Here’s an excerpt from an article that ought to be required reading for anyone who is involved or interested in the proposal to turn Winnipeg’s water and sewer services over to an independent regional water utility. It raises questions that require careful consideration. The complete article is available at http://strikeslip.blogspot.com/2008/11/wrong-regionalization-oneida-county.html
Thanks to Tom Christoffel for pointing this out to me.
Wednesday, November 12, 2008
Wrong Regionalization: The Oneida County Sewer District
[This article was originally published in the October 2008 “Utica Phoenix”:]
Over 40 years ago Oneida County made the first “regionalization” effort in Greater Utica by forming the Oneida County Sewer District to serve 12 area municipalities. The goal was noble: build a system of sanitary sewer interceptors, pumping stations and a treatment plant to clean up water pollution in the Mohawk River, and make it affordable by spreading the cost over all system users by charges attached to water bills. The goal was accomplished, but flaws in the scheme have produced harmful results.

Dilution of representation: One flaw is that sewer district residents ceded control of the system to many disinterested parties, specifically, the county legislators from places untouched by the sewer district. This meant that decisions would not necessarily be made from the perspective of the customers receiving the service and paying the bills, but rather by many people who would not be held accountable for their actions – people who could use their controlling position to advance other agendas.
Uncoordinated decision-making: Another flaw is that decisions over sewers are made by people with no responsibility for other municipal services, making it unlikely that decision makers will be aware of how their decisions could adversely affect the supply of other services.
Diluted representation and uncoordinated-decision making have contributed to urban sprawl, the county’s violation of water pollution laws, and the people of Utica subsidizing suburban growth.
Utica is geographically small, with most of its land previously developed. In an older age when people gravitated to cities for convenience, as structures aged and fell into disuse, they were replaced with something bigger and better. Utica was no different.
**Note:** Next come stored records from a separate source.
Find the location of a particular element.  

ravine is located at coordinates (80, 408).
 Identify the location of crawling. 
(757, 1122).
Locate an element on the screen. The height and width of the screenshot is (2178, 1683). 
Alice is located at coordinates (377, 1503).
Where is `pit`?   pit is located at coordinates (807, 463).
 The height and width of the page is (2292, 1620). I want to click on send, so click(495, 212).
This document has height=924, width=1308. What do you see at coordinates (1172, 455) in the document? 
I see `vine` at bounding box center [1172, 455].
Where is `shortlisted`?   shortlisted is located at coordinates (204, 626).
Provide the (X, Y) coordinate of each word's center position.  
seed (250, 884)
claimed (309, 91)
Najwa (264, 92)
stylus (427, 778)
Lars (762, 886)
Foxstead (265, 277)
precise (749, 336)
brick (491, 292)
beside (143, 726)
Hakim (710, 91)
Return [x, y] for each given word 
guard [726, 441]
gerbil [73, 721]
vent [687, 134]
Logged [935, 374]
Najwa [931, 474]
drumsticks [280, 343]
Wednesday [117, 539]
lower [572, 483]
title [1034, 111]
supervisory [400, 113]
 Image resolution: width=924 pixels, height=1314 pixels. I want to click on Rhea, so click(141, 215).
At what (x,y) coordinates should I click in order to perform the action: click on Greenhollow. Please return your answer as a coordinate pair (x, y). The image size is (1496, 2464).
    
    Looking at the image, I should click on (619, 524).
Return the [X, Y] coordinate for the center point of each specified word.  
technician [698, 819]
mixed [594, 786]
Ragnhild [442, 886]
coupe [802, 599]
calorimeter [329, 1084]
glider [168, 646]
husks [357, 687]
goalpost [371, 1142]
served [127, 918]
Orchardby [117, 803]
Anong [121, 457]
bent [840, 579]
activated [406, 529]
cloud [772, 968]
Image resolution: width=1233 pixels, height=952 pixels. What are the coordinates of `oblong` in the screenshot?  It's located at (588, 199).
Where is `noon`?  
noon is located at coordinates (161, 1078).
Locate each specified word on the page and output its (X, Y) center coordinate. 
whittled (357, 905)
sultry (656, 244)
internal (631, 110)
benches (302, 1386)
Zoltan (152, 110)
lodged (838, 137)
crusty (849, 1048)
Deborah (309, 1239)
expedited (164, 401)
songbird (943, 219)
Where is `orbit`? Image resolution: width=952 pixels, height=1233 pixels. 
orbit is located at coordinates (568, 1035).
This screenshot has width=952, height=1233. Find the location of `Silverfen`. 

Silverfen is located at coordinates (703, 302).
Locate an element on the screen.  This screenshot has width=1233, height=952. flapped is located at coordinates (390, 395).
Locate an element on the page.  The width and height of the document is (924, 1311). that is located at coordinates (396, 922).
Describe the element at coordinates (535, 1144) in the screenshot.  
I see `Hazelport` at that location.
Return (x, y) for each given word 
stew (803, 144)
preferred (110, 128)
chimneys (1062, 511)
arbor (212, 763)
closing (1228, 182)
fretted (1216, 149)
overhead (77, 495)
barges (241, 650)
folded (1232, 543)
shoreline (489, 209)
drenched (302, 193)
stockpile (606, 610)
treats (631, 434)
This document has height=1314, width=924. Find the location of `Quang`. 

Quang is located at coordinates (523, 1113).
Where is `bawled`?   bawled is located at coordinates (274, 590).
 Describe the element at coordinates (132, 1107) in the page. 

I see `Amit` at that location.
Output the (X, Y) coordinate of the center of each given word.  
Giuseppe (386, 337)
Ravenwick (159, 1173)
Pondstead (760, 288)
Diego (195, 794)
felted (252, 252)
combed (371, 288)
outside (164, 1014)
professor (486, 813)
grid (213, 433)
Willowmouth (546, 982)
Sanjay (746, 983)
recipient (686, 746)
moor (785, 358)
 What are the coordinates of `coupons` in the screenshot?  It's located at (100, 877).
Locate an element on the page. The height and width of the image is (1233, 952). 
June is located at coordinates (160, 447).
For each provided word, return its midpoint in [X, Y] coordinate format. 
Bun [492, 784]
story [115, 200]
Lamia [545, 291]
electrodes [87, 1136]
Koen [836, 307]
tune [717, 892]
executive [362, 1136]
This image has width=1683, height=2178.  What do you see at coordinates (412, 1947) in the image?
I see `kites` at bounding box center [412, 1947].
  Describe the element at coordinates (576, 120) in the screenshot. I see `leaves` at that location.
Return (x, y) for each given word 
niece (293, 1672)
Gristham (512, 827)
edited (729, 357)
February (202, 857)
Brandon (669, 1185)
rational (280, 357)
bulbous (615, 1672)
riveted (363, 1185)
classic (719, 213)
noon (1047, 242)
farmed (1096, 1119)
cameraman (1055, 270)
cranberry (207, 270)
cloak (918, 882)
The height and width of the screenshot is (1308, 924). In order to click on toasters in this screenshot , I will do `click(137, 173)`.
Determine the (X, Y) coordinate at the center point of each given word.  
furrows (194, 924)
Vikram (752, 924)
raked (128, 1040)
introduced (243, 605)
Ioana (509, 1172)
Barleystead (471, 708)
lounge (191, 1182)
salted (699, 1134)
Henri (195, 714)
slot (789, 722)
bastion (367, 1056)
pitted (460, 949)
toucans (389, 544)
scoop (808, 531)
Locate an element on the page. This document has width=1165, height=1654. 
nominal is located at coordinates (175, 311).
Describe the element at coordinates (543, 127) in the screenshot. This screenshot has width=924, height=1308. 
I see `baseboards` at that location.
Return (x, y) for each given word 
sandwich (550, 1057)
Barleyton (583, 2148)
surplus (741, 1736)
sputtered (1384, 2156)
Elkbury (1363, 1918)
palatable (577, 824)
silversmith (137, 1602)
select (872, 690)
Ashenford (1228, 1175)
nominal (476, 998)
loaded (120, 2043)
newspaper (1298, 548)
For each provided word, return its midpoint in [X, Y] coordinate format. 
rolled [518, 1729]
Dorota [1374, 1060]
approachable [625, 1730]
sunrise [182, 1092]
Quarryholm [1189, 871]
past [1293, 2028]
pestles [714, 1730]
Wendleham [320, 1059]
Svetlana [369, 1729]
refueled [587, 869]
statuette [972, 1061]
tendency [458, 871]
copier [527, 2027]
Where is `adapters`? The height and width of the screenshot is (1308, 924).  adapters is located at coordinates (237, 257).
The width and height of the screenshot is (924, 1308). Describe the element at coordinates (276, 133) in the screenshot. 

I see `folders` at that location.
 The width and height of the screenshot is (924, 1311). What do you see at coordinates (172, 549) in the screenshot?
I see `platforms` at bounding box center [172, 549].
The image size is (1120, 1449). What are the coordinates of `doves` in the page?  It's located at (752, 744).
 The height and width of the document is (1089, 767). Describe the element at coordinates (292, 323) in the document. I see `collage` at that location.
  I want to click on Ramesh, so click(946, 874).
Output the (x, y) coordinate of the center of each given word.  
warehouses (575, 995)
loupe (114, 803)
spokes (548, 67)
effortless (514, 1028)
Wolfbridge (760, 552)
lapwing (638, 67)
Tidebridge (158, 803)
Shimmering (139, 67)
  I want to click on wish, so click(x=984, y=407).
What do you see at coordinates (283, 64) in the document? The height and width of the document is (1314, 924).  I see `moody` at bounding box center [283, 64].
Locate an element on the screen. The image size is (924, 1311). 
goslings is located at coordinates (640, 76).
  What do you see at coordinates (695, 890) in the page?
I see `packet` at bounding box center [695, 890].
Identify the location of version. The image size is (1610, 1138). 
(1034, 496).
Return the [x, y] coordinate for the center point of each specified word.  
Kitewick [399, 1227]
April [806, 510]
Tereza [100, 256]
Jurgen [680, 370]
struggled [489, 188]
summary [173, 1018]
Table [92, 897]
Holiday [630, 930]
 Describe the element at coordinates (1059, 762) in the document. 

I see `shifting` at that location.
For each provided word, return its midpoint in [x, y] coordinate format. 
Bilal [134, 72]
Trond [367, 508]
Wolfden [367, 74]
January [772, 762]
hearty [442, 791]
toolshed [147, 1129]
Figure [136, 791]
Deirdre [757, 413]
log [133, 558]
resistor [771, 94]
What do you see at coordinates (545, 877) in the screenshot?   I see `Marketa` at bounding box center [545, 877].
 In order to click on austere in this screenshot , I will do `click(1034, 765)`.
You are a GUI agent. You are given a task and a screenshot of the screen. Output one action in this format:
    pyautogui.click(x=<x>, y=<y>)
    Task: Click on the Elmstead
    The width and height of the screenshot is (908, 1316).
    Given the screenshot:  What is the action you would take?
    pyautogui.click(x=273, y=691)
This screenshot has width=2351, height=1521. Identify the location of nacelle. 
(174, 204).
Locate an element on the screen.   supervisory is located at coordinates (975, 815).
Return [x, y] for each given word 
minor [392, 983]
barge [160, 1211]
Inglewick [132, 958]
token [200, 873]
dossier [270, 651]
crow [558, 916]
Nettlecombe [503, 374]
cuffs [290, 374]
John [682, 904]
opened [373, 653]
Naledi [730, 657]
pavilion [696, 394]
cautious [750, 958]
With the automobile and improved highways, outlying areas also became convenient to reach. Since it usually is cheaper to build on undeveloped land (“green fields”) than tearing down an old structure and rebuilding, both people and businesses started to migrate to the suburban areas as city structures aged, paying to extend the city’s water and sewer services.
With the advent of the Part County Sewer District and its interceptor lines, far-flung localities were able to tap into the treatment plant located in Utica. These places could never have afforded on their own the level of service that they received. Since the vast bulk of the population lived in Utica, Utica residents paid for most of the cost of this system. In effect, Utica residents were financing suburban growth while encouraging the rotting of their city from within.